Living With A Gastrostomy Feeding Device
A gastrostomy is a surgical opening through the abdomen into the stomach. A feeding device is inserted through this opening. This allows your child to be fed directly into their stomach, bypassing the mouth and throat.
Charlies Stomach is on his right side due to Abdominal Heterotaxy
"Usually the stomach is placed on your left"
Charlie has what is know as a Gastrostomy Balloon button, it is held in place by a water-filled balloon. The G -button are the most common G-tube for children once the stoma (G-tube site) is fully healed. They can also be replaced at home after training.

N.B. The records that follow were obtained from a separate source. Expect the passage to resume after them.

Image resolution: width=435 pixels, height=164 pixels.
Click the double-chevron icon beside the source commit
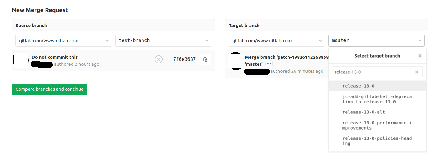click(x=159, y=59)
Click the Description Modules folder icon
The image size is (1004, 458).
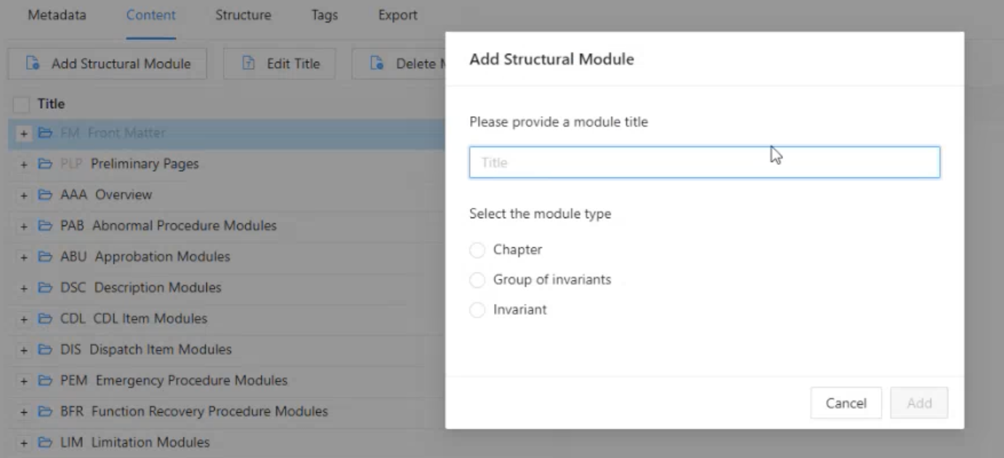[45, 288]
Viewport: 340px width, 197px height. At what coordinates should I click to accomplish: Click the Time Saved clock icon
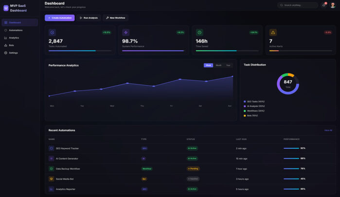[199, 33]
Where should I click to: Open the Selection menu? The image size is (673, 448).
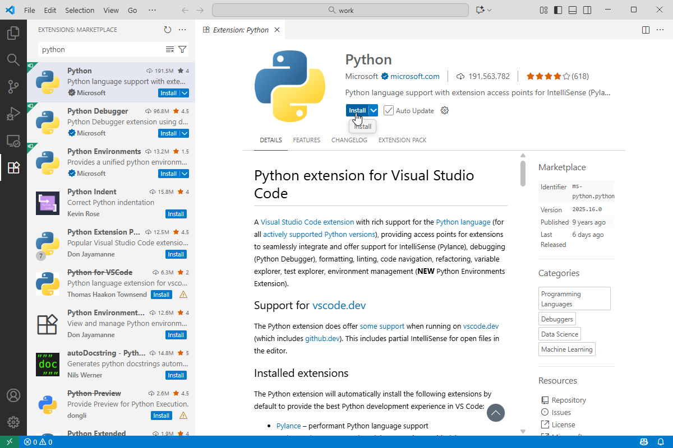tap(80, 10)
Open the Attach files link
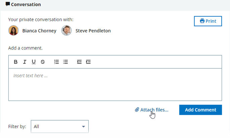 coord(154,110)
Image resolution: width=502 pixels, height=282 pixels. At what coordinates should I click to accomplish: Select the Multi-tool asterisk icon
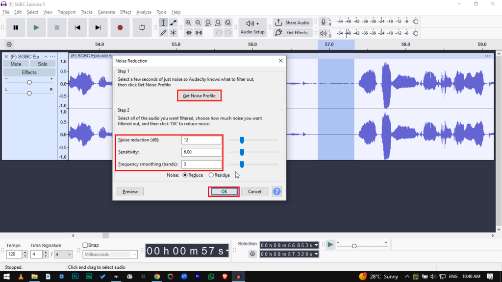[x=174, y=33]

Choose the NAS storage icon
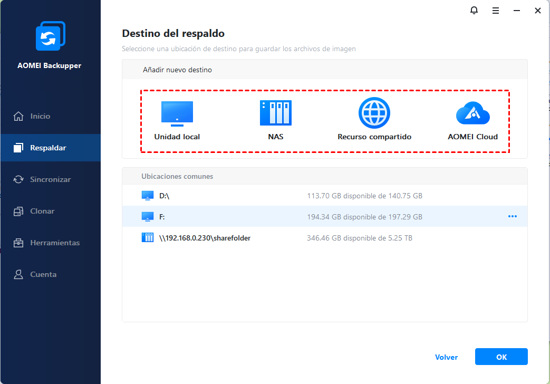tap(275, 113)
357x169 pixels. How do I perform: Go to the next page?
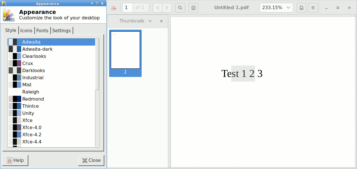coord(167,8)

The Gastrostomy Button do not have a long tube permanently attached outside the stomach. Instead, they have a tube called an extension set that is attached for feeding or medication administration and then disconnected when not in use. When an extension set is not attached to the button, it lies fairly flat against the body making it quite discrete.
Charlie benefits from gastrostomy feeding due to the difficulties he's developed as a result of NEC at 5 weeks old. Charlie has daily struggles with food and ongoing aversion with eating.
Charlie was unable to experience the weaning process and was only aloud to start small amounts of puree at 22 months of age.
There are many other reasons why someone might have feeding difficulties, including neurological (nervous system) disorders and gastrointestinal (digestive system) disorders. Some people also have difficulty swallowing, which increases the chance that they will breathe in food (aspirate).
A number of children will have been feeding using a naso-gastric (NG) tube (a thin, plastic tube that is inserted into one of the nostrils, down the back of the throat into the stomach) for some time and decide that a longer-term device such as a gastrostomy is needed.